[Stored data]
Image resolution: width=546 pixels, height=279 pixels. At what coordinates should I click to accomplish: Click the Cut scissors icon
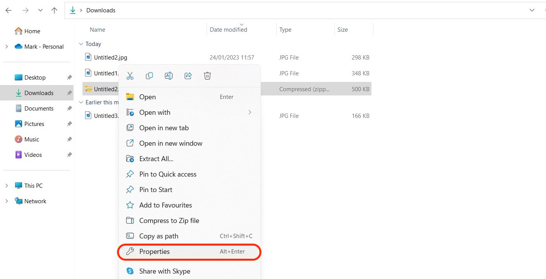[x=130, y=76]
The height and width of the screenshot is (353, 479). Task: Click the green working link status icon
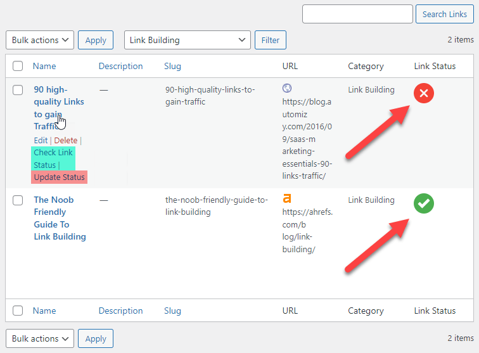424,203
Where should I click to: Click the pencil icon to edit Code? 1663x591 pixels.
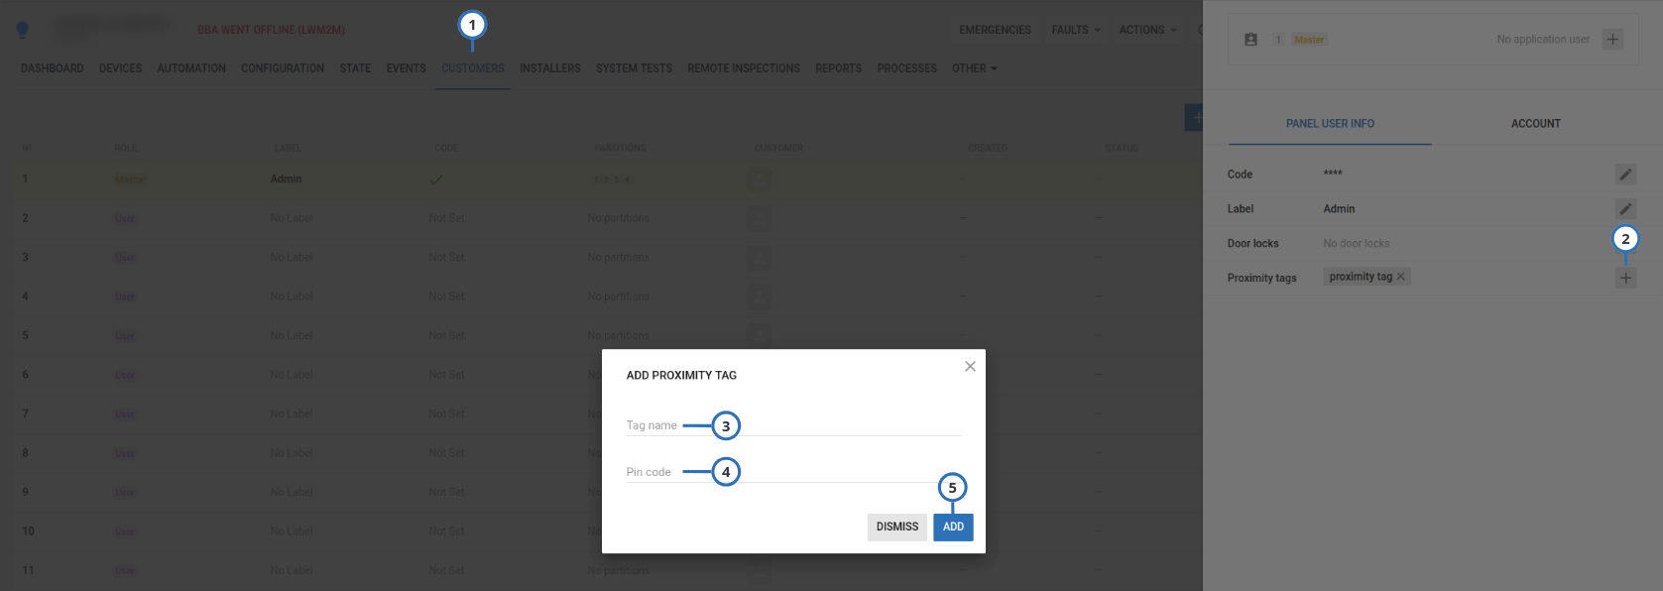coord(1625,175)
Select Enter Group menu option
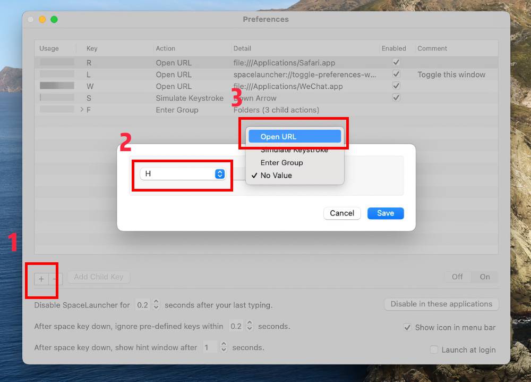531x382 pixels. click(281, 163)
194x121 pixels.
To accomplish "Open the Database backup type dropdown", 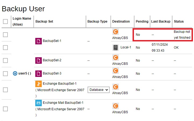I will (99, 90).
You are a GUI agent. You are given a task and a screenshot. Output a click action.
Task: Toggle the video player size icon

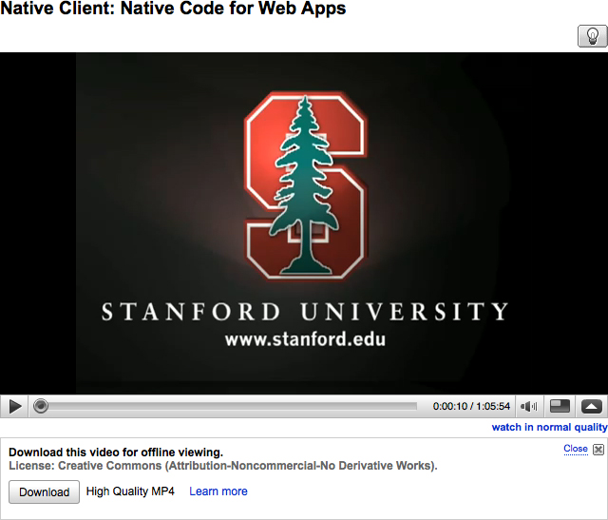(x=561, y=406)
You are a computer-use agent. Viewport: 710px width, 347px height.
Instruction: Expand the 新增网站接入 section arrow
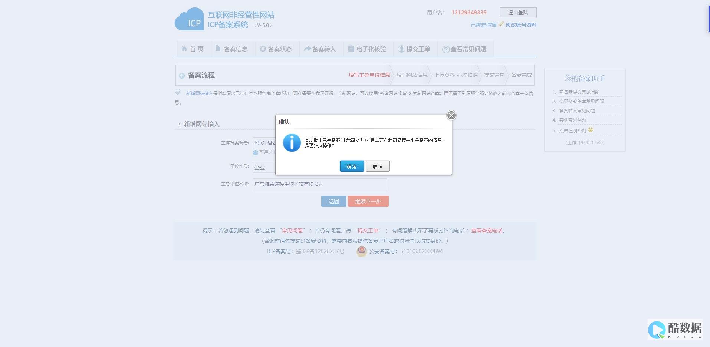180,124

YOUR TASK: Reproduce the data above line for line, from its first line through the line containing "194x121 pixels.", both ends included, with the pictures omitted and nothing more.

WRITTEN RESPONSE:
Image resolution: width=546 pixels, height=279 pixels. At what coordinates should I click to accomplish: Click the Cut scissors icon
[x=130, y=76]
The height and width of the screenshot is (353, 479). Task: Click the green working link status icon
424,203
Where should I click to: Click the pencil icon to edit Code? 1663x591 pixels.
coord(1625,175)
Select Enter Group menu option
531x382 pixels. click(281, 163)
194x121 pixels.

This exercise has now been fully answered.